As Admiral Mark Fitzgerald, commander of all U.S. Naval Forces in Europe and Africa complained recently: "We could put fleets of ships out there, we could put a World War II-size fleet of ships out there and we still wouldn't be able to cover the whole ocean."
The admiral is right about the sheer vastness of the area now threatened. By using larger mother ships, the pirate carry their fast attack boats well beyond East African shores.
Recently there have been sea-hijackings close to India and as far south as Mozambique.
This month, a South Korean super-tanker, with $200 million worth of crude oil, was seized by pirates over 600 nautical miles off the coast of Africa.
"Once they start attacking that far out, it's the (whole) Indian Ocean," that is under siege, warns Roger Middleton, a leading British expert on piracy. "And it means you're looking at trade going from the Gulf of Asia to southern Africa."
Seven syndicates
There are serious piracy threats elsewhere in the world, of course, including the South China Sea and off Nigeria, along Africa's west coast.
The attacks spreading out of Somalia, however, remain of most concern, because of frequency, the high costs to commercial shipping and, now, the rise of a new generation of more "sophisticated" pirates.
While once portrayed in the media as the work of poor but daring fishermen seeking an alternative to declining fish stocks, piracy has now morphed into a lucrative organized crime syndicates based in places like Kenya, Dubai and Lebanon.
While it seems improbable that such small-craft hijacking can prosper amidst all the international efforts to shut it down, the reasons are not hard to find.
Apart from the vastness of the playing field, the targets — some 20,000 commercial ships plying the Indian Ocean, many filled with dangerous cargoes like fuel oil or chemicals — are thin-hulled, slow-moving ships with civilian crews not willing to fight it out with pirates armed with automatic weapons and rocket-propelled grenades.
Shipping companies have been advised by the military to add private military contractors as guards. But that is also very expensive, up to $20,000 a day for three former commando types and all the special equipment they would demand.

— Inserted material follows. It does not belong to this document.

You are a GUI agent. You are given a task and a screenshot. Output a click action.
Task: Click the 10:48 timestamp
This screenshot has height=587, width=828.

More importantly, this would undoubtely lead to clashes at sea that few civilian captains and crews want any part of. Surrender is a far easier option, particularly as pirates have kept ransom demands reasonably low and tend to release crews safe and unharmed as soon as the money is paid.

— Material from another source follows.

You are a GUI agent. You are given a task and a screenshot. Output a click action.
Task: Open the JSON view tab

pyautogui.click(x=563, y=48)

In January, Somali pirates freed the Greek-owned oil tanker Maran Centaurus, which was carrying $140 million worth of Saudi crude oil, after owners in Athens ordered upwards of $5 million dropped on its deck.

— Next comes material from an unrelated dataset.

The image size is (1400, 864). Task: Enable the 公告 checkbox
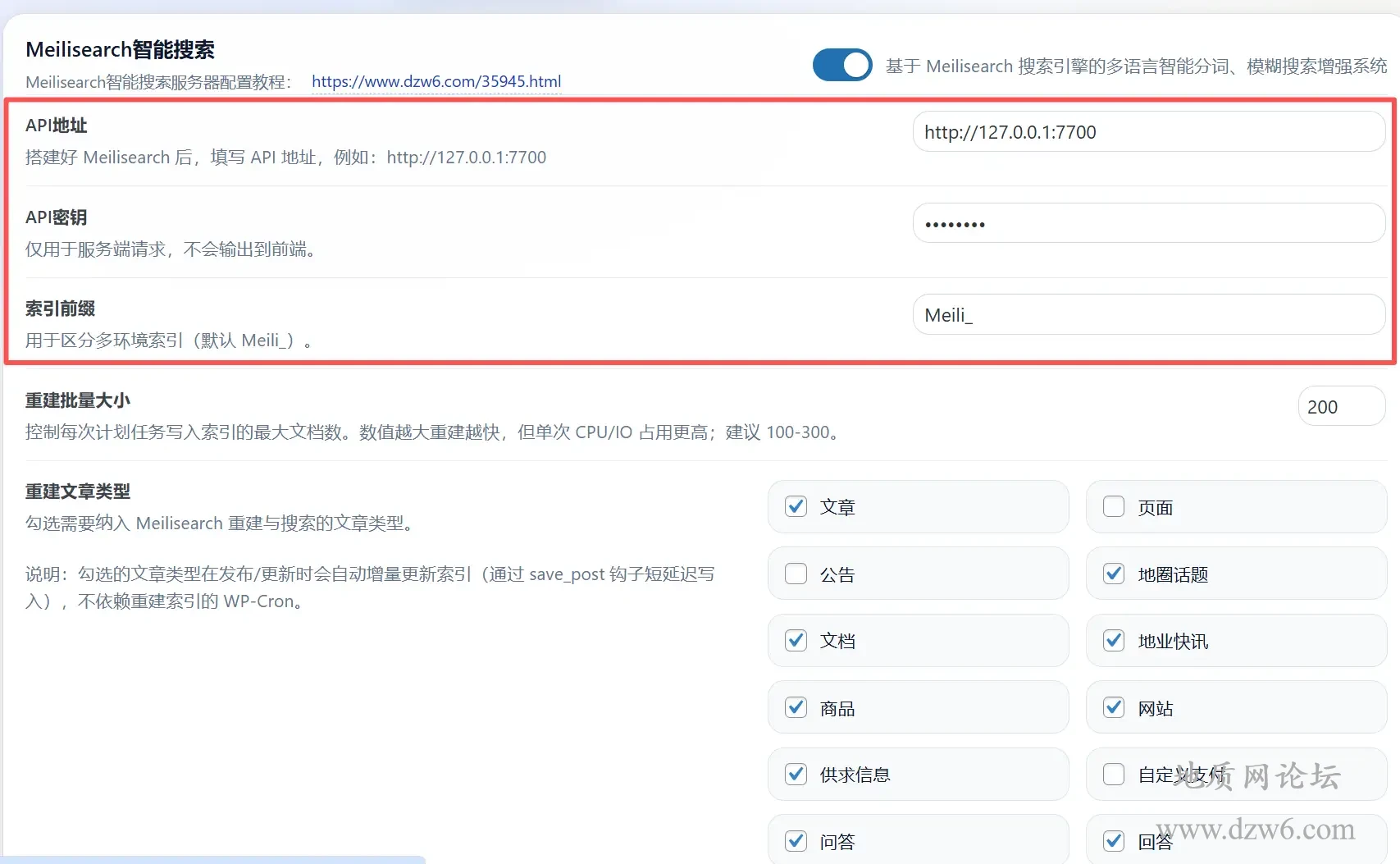click(x=795, y=574)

That's a good haul for pirates, but not enough to break the company.
A delicate balance
So far this year alone, Somali pirates have held 20 captured vessels and 242 crew, while the price of freeing them was negotiated.
The pirates themselves face relatively low risk if caught. As few countries want to try them and house them in their jails, they are generally released at sea. Little wonder there's no shortage of those willing to sign on.
Frustrated by the inability to destroy piracy, the U.S. is now calling on allies to go after the profits from the crime.
It believes there are seven large syndicates operating in Somalia, Kenya, Dubai and Lebanon, which organize these pirates. These syndicates have been buying up prime real estate in regional cities from Nairobi to Addis Ababa.
The reality, however, is that modern-day piracy is likely to last for a long time because these brigands have been relatively modest in their ransom demands, which means insurance costs have not risen enough to cripple shipping companies.
At the same time, navies don't want to escalate action to the point where pirates might turn into destructive terrorists ready to blow up giant supertankers, along with their crews, in revenge.
It's a delicate balance of force and risk that no one, neither pirates nor their pursuers, are apparently anxious to upset at the moment.
And that's a scenario I never did imagine in my long forgotten film treatment.